RE: Processor Lifecycle, or Can I Cache a Processor? - Added by Chris Despopoulos over 8 years ago

So to recap, there's no reason that one CANNOT create a singleton processor and reuse it at arbitrary times in an app. Correct?

I need to make sure I have eliminated any scoping issues that AngularJS might cause. But I have verified:

  • I am reusing the same processor
  • I am passing in a unique URI to the XSLT

I don't see any obvious way to ask the processor what stylesheet is thinks it's using -- is there something I can look at in the processor?

Thanks cud

RE: Processor Lifecycle, or Can I Cache a Processor? - Added by Chris Despopoulos over 8 years ago

Sadly, I believe the processor does not update with a new stylesheet. I put a test together that minimizes the variables. I call two different stylesheets to run against the same XML. One is supposed to only deliver the short description, and the other delivers the whole topic. I prove that I'm getting a different stylesheet. Then I prove that the processor delivers the same result no matter which stylesheet I use. So the results I get indicate that I can't reset the stylesheet. Am I doing something wrong?

Here's the HTML with two links to transform the XML. Note that the XSLT files, the XML File, and the test.js file are all in the same directory, to keep things simple.

<script type="text/javascript" src="./Saxon-CE_1_1/SaxonceDebug/Saxonce.nocache.js"></script> <script type="text/javascript" src="./test.js"></script> Short Desc
Task

Now here's test.js which creates the processor to init, and then reuses it for further calls. :

var myTest = { _processor : undefined,

transformToHtmlString : function(content, transform) {

    if(this._processor === undefined) {
        alert("CREATING PROCESSOR: "+transform);
        this._processor = Saxon.newXSLT20Processor(Saxon.requestXML(transform));
    } else {
        alert("USING EXISTING PROCESSOR: "+transform);
    }

    this._processor.reset();
    this._processor.importStylesheet(Saxon.requestXML(transform));
    var result = this._processor.transformToDocument(Saxon.requestXML(content));
    alert(Saxon.serializeXML(result));
}

};

RE: Processor Lifecycle, or Can I Cache a Processor? - Added by Michael Kay over 8 years ago

I'm not sure what's going on here.

I'm also sorry to say that I'm not sure there is all that much point in investigating it. Even before the launch of Saxon-JS, it has become increasingly unlikely that we will ever ship a maintenance release of Saxon-CE, because it takes about a month just to test it, and with the passage of time and changes in the browser environment, and increasing number of the tests that we have are no longer valid. One of the aims of the Saxon-JS development has been to put this situation behind us and create a product that is much more readily testable.
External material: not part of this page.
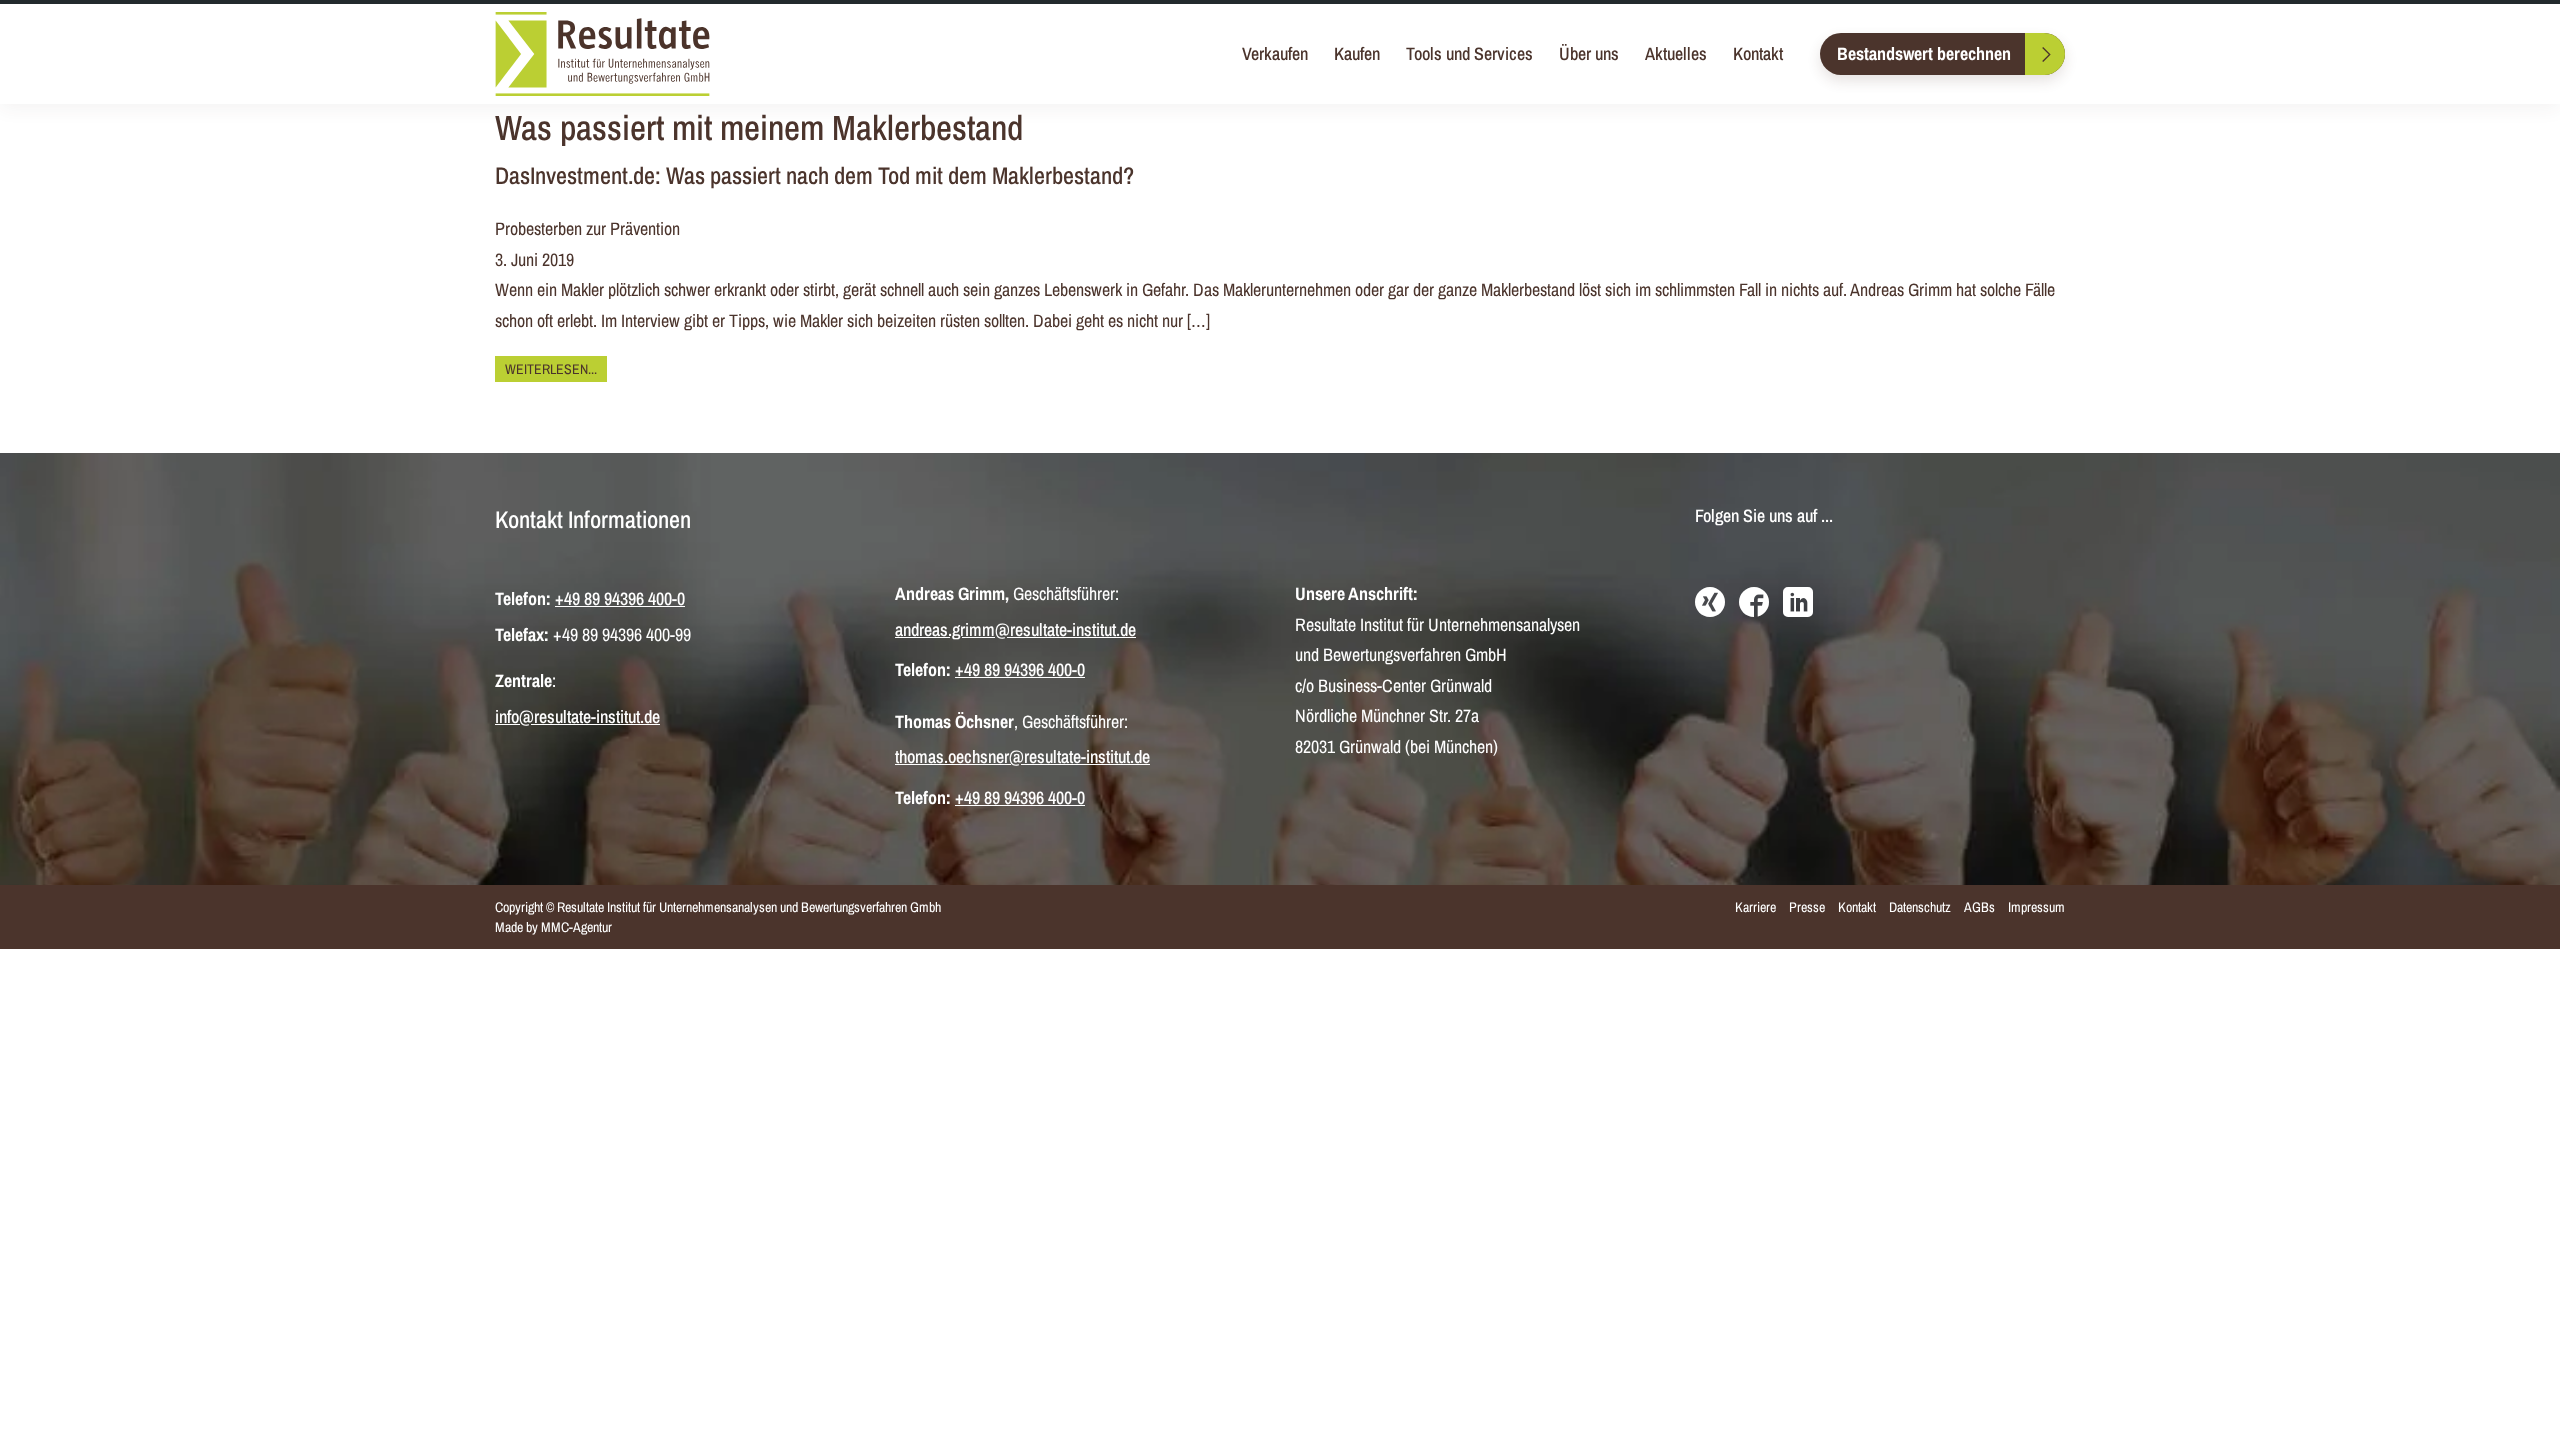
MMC (555, 927)
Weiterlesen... (551, 369)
So even if we do isolate the bug, I don't think it is likely to be fixed. I'm afraid that's a price you pay with open source licenses.

RE: Processor Lifecycle, or Can I Cache a Processor? - Added by Chris Despopoulos over 8 years ago

Fair enough. By any chance, is there a way for me to get hold of the source to see if I can fix it locally? (Probably not, but I have to ask...)

I might want to use Saxon-JS, then. Will it be open source as well? And can I see a Beta?

This is why I asked about lifecycle... I believe you manage XML files as placeholders under the covers, and then get them synchronously or asynchronously depending on the need. So do you perform any sort of under-the-covers management of the processor as well? Like when you execute the NEW, do you see that one already exists and use it? Or does every NEW create a unique object, and it's up to garbage collection to get rid of them all?